Each such map is a configuration of the $n$-particle: one of many ways for it to sit in spacetime.

If our $n$-particle, however, does not just want to sit around, we get the same picture just slightly lifted in dimension: we look at $n$-categories whose boundaries look like $\mathrm{par}$, and think of them as inducing interpolations between different configurations of the $n$-particle.

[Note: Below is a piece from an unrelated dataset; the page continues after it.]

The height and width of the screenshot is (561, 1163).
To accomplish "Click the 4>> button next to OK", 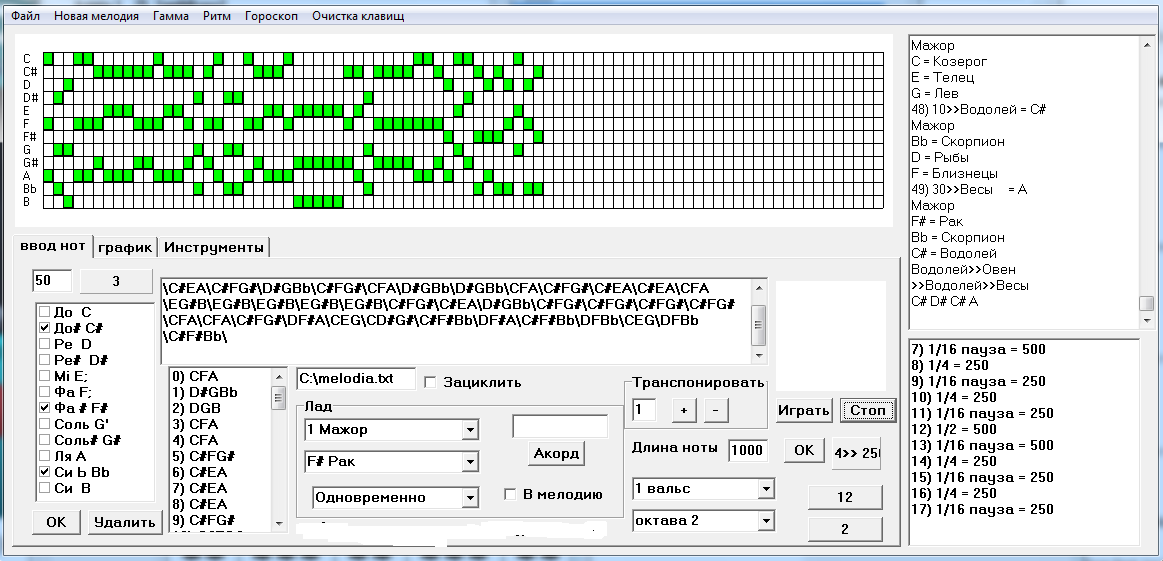I will [855, 450].
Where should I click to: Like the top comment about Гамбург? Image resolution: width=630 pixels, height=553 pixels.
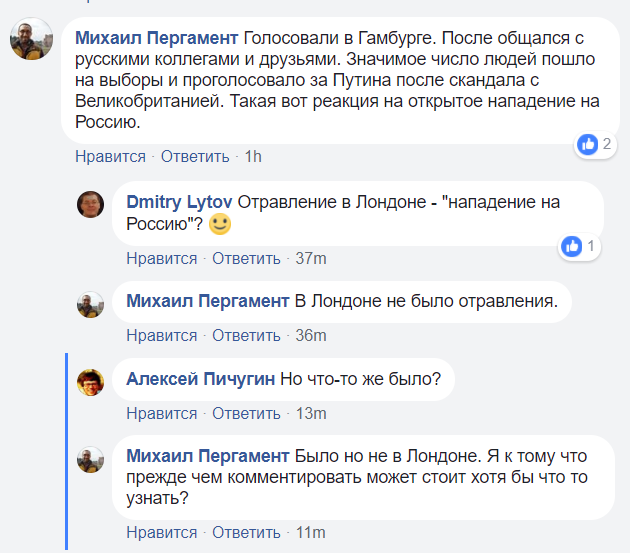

Deinition. A worldvolume (or diagram) for our $n$-particle is an $n$-category $\mathrm{worldvol}$ together with a collection of embeddings $\mathrm{in}_i : \mathrm{par} \to \mathrm{worldvol}$ and $\mathrm{out}_j : \mathrm{par} \to \mathrm{worldvol} \,.$

Given a worldvolume, a space of histories or space of trajectories or space of paths is a choice of subcatgeory $\mathrm{hist} \subset [\mathrm{worldvol},\mathrm{tar}]$ which is compatible with the above choice of configuration space in that $\mathrm{in}_i^* \mathrm{hist} \simeq \mathrm{conf}$ and $\mathrm{out}_j^* \mathrm{hist} \simeq \mathrm{conf} \,.$

For instance, for $n=1$ and $\mathrm{par} = \{\bullet\}$ the single point particle, the simplest worldvolume is the worldline, which is nothing but the interval $\{a \to b\}$ with the only two possible injections $\array{ & \{a \to b\} \\ \multiscripts{^{\mathrm{in}}}{\nearrow}{} && \nwarrow^{\mathrm{out}} \\ \bullet && \bullet } \,.$ In a simple standard example, we would take target space to be $\mathrm{tar} = \mathrm{Moore}(X)$, the category of Moore paths (paths with a parameter length) in $X$ and would take the category $\mathrm{hist}$ of histories to be the discrete category on the set of paths of parameter length $t \in \mathbb{R}$, say.

Not before long, we will need to equip the space of objects of this category with a measure. The canonical choice here would be the Wiener measure.

The interval $\{a \to b\}$ in the above example is special, in that it is a cylinder over parameter space.

Definition. A worldvolume $(\mathrm{worldvol},\mathrm{in},\mathrm{out})$ is a cylinder over parameter space if there is a unique transformation $\array{ & \nearrow \searrow^{\mathrm{in}} \\ \mathrm{par} &\Downarrow& \mathrm{worldvol} \\ & \searrow \nearrow^{\mathrm{out}} } \,.$

Whenever we have a worldvolume which is a cylinder (not only then, but let us concentrate on this for the time being), the unique transformation it comes with induces for us a transformation filling the diagram $\array{ & & \mathrm{hist}\times \mathrm{worldvol} \\ & \multiscripts{^{\mathrm{out}^*}}{\swarrow}{} && \searrow^{\mathrm{in}^*} \\ \mathrm{conf}\times\mathrm{par} & &\;\;\Downarrow^{\mathrm{cyl}}& & \mathrm{conf}\times\mathrm{par} \\ & \multiscripts{^{\mathrm{ev}}}{\searrow}{} && \swarrow^{\mathrm{ev}} \\ && \mathrm{tar} } \,.$

This is noteworthy, because this diagram can be regarded as a correspondence through which we may pull-push states of the $n$-particle.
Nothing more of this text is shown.